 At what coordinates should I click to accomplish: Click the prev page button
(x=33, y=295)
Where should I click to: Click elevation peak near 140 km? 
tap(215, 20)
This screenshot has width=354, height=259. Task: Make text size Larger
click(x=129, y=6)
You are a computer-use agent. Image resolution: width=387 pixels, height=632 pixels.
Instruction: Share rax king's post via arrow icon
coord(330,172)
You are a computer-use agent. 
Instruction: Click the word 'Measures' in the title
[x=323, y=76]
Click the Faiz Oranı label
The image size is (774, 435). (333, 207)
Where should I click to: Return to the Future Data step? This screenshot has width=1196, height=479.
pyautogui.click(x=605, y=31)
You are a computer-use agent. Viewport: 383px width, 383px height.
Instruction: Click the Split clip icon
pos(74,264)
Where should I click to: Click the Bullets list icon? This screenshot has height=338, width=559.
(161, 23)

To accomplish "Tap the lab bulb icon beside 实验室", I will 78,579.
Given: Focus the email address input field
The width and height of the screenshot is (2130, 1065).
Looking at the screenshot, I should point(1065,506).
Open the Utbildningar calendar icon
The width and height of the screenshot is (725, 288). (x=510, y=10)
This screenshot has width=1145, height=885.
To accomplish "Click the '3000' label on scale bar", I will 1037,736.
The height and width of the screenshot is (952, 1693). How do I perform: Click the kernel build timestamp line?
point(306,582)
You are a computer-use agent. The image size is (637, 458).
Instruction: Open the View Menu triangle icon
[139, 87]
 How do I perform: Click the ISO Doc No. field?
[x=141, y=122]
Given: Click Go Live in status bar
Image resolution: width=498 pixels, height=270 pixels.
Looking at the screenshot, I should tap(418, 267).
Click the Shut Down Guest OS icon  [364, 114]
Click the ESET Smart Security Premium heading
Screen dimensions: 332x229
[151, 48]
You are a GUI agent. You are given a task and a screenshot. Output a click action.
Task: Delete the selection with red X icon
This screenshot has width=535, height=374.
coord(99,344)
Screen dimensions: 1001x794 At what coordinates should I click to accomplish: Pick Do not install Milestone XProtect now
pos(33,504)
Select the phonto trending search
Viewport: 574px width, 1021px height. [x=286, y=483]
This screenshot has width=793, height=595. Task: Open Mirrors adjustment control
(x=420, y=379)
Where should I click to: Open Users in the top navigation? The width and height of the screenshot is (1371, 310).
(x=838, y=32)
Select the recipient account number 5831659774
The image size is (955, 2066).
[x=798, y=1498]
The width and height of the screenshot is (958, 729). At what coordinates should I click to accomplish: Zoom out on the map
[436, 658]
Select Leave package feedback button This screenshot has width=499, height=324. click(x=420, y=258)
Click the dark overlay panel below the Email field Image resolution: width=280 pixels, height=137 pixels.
━━━━━━
[WHAT YOU NEED TO DO] Repeat the data in full, exactly as supplied.

[EXERCISE ANSWER]
 At what coordinates should I click to accomplish: Click the prev page button
(x=33, y=295)
Where should I click to: Click elevation peak near 140 km? 
tap(215, 20)
This screenshot has width=354, height=259. Task: Make text size Larger
click(x=129, y=6)
You are a computer-use agent. Image resolution: width=387 pixels, height=632 pixels.
Instruction: Share rax king's post via arrow icon
coord(330,172)
You are a computer-use agent. 
Instruction: Click the word 'Measures' in the title
[x=323, y=76]
Click the Faiz Oranı label
The image size is (774, 435). (333, 207)
Where should I click to: Return to the Future Data step? This screenshot has width=1196, height=479.
pyautogui.click(x=605, y=31)
You are a computer-use agent. Viewport: 383px width, 383px height.
Instruction: Click the Split clip icon
pos(74,264)
Where should I click to: Click the Bullets list icon? This screenshot has height=338, width=559.
(161, 23)

To accomplish "Tap the lab bulb icon beside 实验室", I will 78,579.
Given: Focus the email address input field
The width and height of the screenshot is (2130, 1065).
Looking at the screenshot, I should point(1065,506).
Open the Utbildningar calendar icon
The width and height of the screenshot is (725, 288). (x=510, y=10)
This screenshot has width=1145, height=885.
To accomplish "Click the '3000' label on scale bar", I will 1037,736.
The height and width of the screenshot is (952, 1693). How do I perform: Click the kernel build timestamp line?
point(306,582)
You are a computer-use agent. The image size is (637, 458).
Instruction: Open the View Menu triangle icon
[139, 87]
 How do I perform: Click the ISO Doc No. field?
[x=141, y=122]
Given: Click Go Live in status bar
Image resolution: width=498 pixels, height=270 pixels.
Looking at the screenshot, I should tap(418, 267).
Click the Shut Down Guest OS icon  [364, 114]
Click the ESET Smart Security Premium heading
Screen dimensions: 332x229
[151, 48]
You are a GUI agent. You are given a task and a screenshot. Output a click action.
Task: Delete the selection with red X icon
This screenshot has width=535, height=374.
coord(99,344)
Screen dimensions: 1001x794 At what coordinates should I click to accomplish: Pick Do not install Milestone XProtect now
pos(33,504)
Select the phonto trending search
Viewport: 574px width, 1021px height. [x=286, y=483]
This screenshot has width=793, height=595. Task: Open Mirrors adjustment control
(x=420, y=379)
Where should I click to: Open Users in the top navigation? The width and height of the screenshot is (1371, 310).
(x=838, y=32)
Select the recipient account number 5831659774
The image size is (955, 2066).
[x=798, y=1498]
The width and height of the screenshot is (958, 729). At what coordinates should I click to accomplish: Zoom out on the map
[436, 658]
Select Leave package feedback button This screenshot has width=499, height=324. click(x=420, y=258)
Click the dark overlay panel below the Email field Image resolution: width=280 pixels, height=137 pixels.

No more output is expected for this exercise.